Why Forex Markets Move
Markets move, whether forex or other, when there is an imbalance between supply and demand. In these cases, a market will move until it reaches a level that draws in buying or selling to restore the balance. Markets are in a never ending quest to find equilibrium between supply and demand.
This is an important concept to understand as it is not technical analysis that drives the
market but it can fuel a move as it attracts buying or selling that adds to the imbalance.
This can be seen across all time frames with the longer ones most widely watched and
therefore having the greatest impact on the supply and demand balance when a
technical level holds or is breached.
So, the question should be:
How to use this to your advantage. First, recognizing that it is
a supply-demand imbalance that is driving a market move allows you to put the price
action in perspective by looking at a chart and picking out what levels technical traders
are looking at. This, in turn, allows you to try and predict market behaviour if a level holds
or is taken out as this will add to (e.g. if stops are triggered) or reduce (e.g. if a level
holds and draws in buyers or sellers) the supply-demand imbalance.

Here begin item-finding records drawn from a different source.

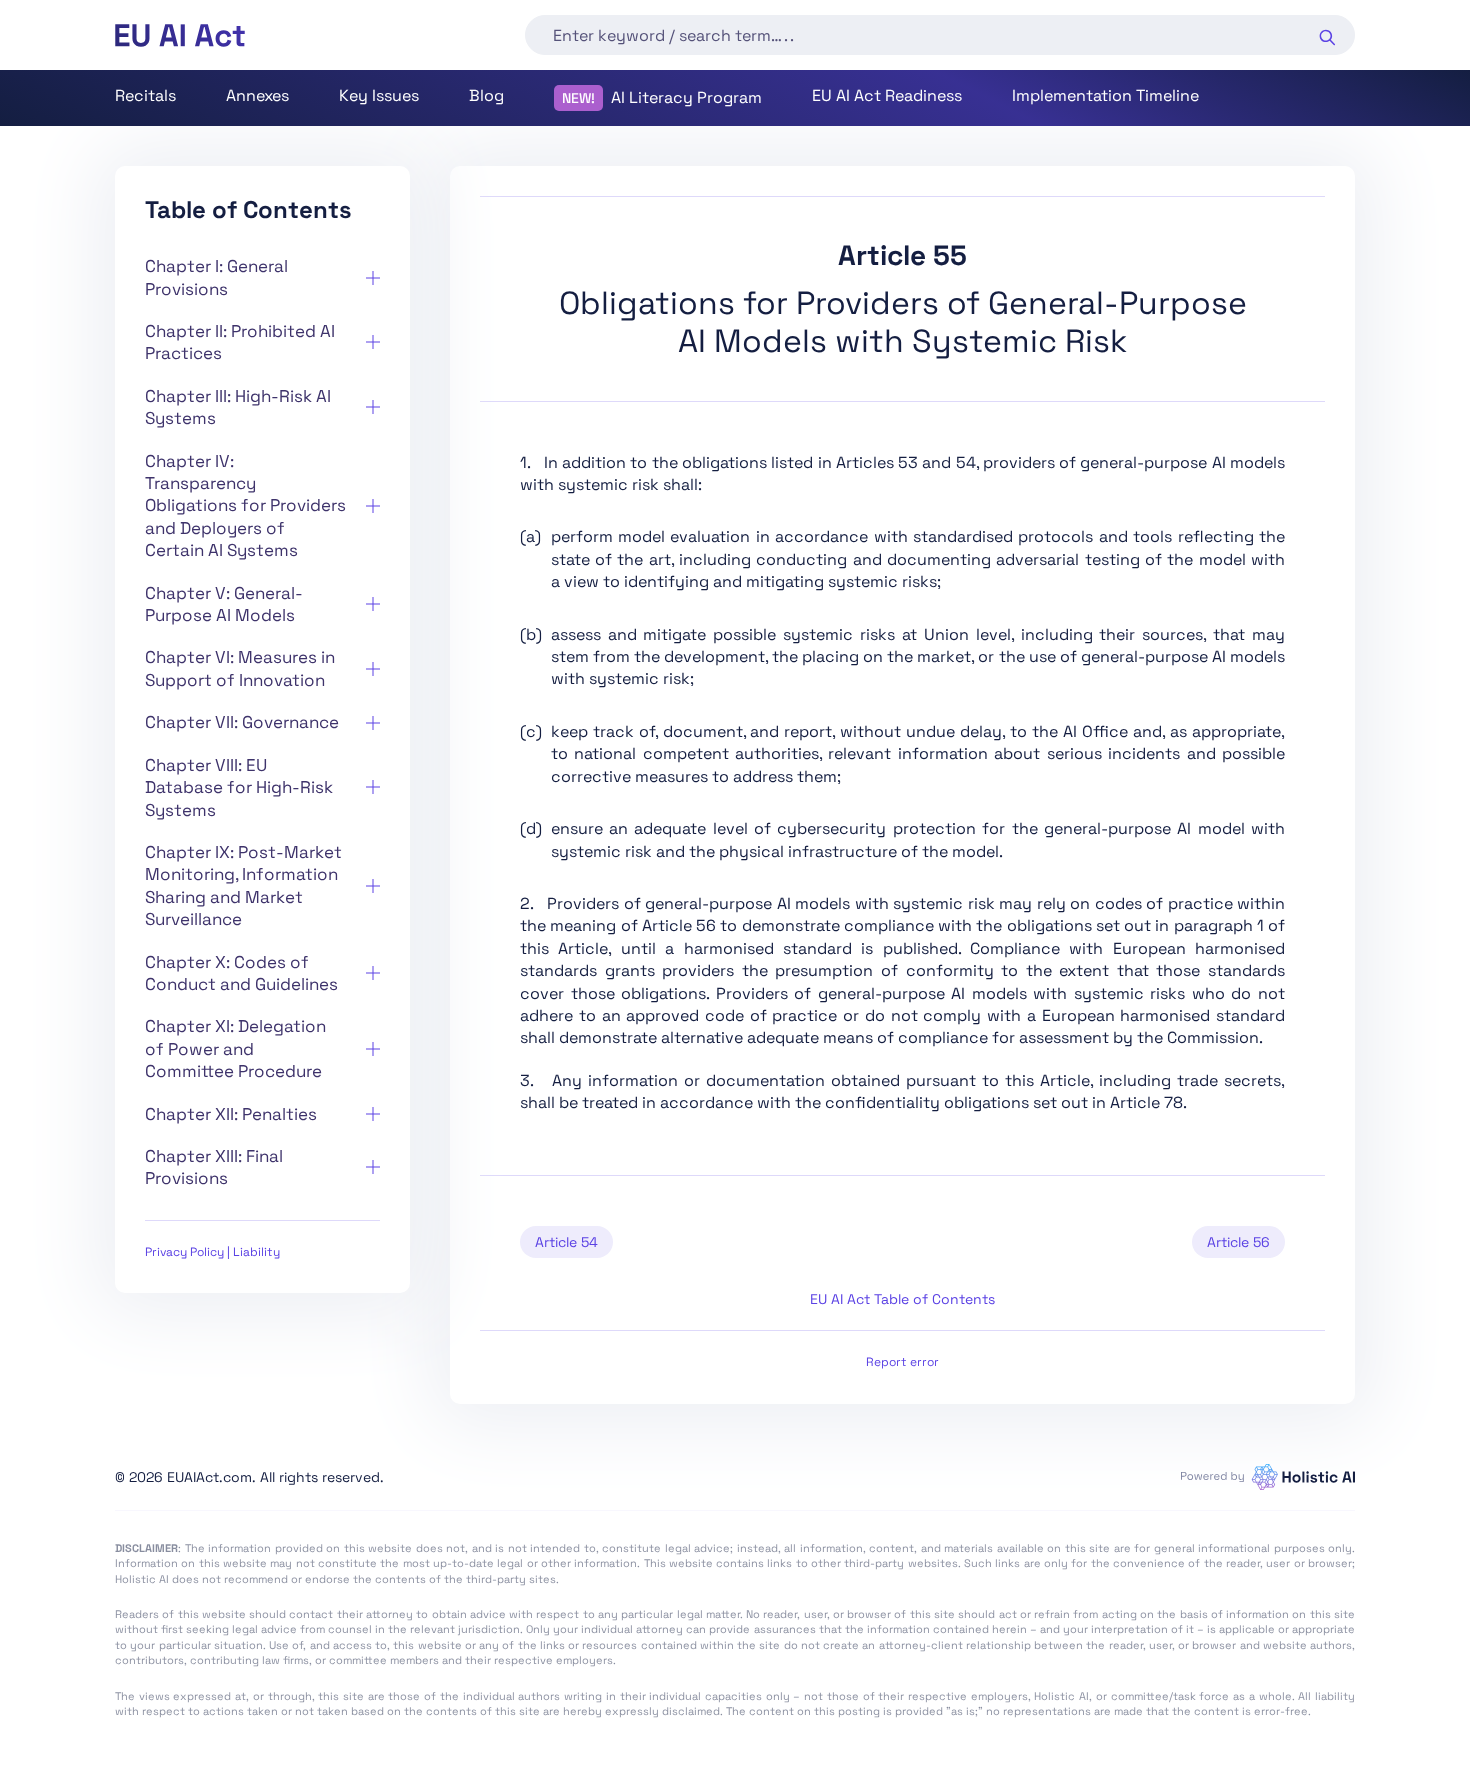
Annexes (257, 95)
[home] (180, 35)
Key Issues (379, 95)
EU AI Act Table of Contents (902, 1299)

Of course there is more to it as retracements should be treated differently than moves
with a trend. Key levels, which we define as those that will trigger a market move if
broken or hold, have to be identified. In addition, levels need to be identified that would
change the trend if broken or strengthen.
Whatever the case, price action needs to be viewed in the context of a supply-demand
imbalance as that is what drives market moves. The ability to pick out levels that matter
can help you predict market behaviour and the price action. This can also help you
decide when to trade as the best risk-reward odds are often when you recognize a
supply-demand imbalance and take advantage of it to predict market behaviour.